> **Requirement**: Locate every line in the data below that contains the string "height" and copy each of those lines. Letter case must match.

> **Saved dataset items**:

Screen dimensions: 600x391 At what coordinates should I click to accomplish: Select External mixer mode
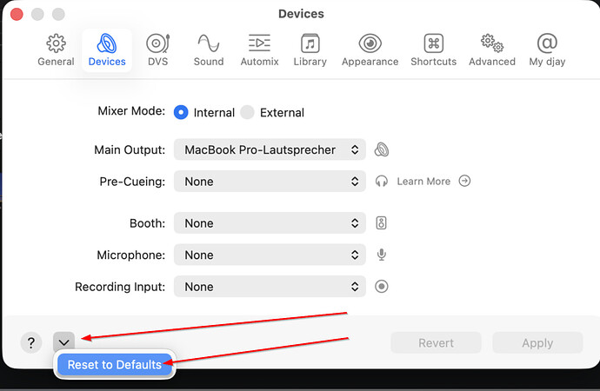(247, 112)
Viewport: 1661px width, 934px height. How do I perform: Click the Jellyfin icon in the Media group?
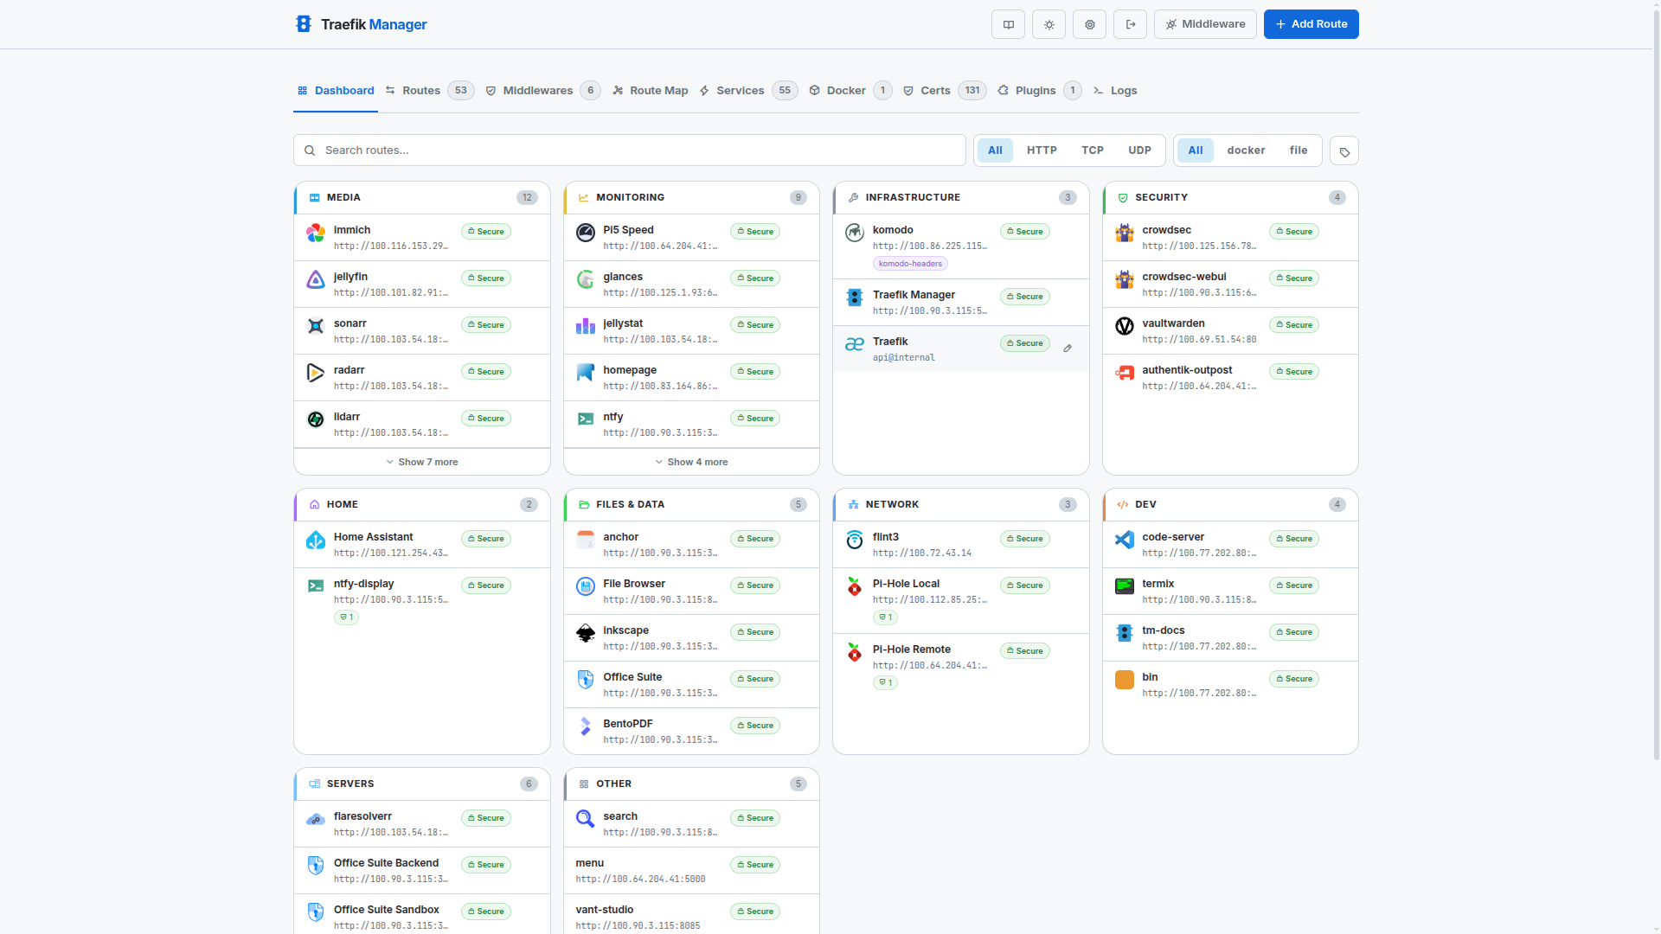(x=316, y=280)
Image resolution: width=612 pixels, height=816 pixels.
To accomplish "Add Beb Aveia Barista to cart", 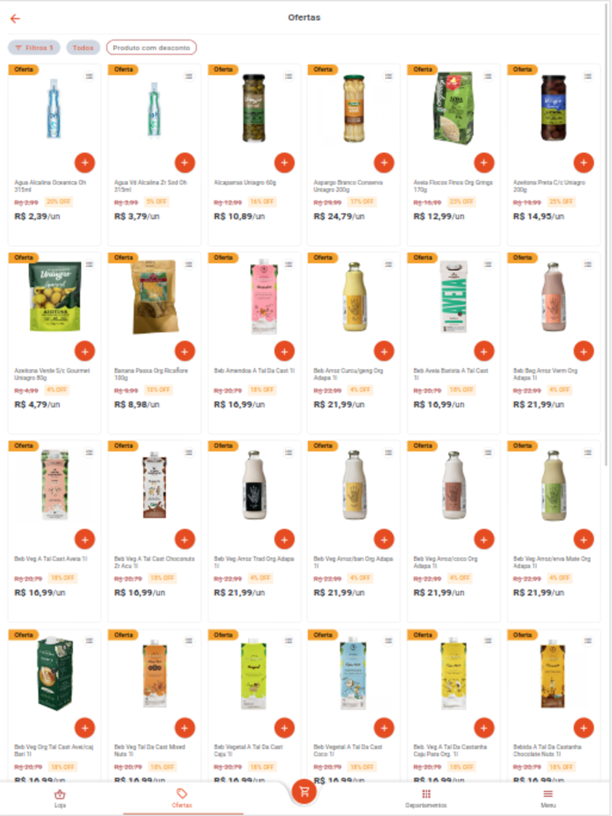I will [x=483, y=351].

> **Solution to this problem**:
Viewport: 1661px width, 934px height. How do I perform: Click the Jellyfin icon in the Media group?
Image resolution: width=612 pixels, height=816 pixels.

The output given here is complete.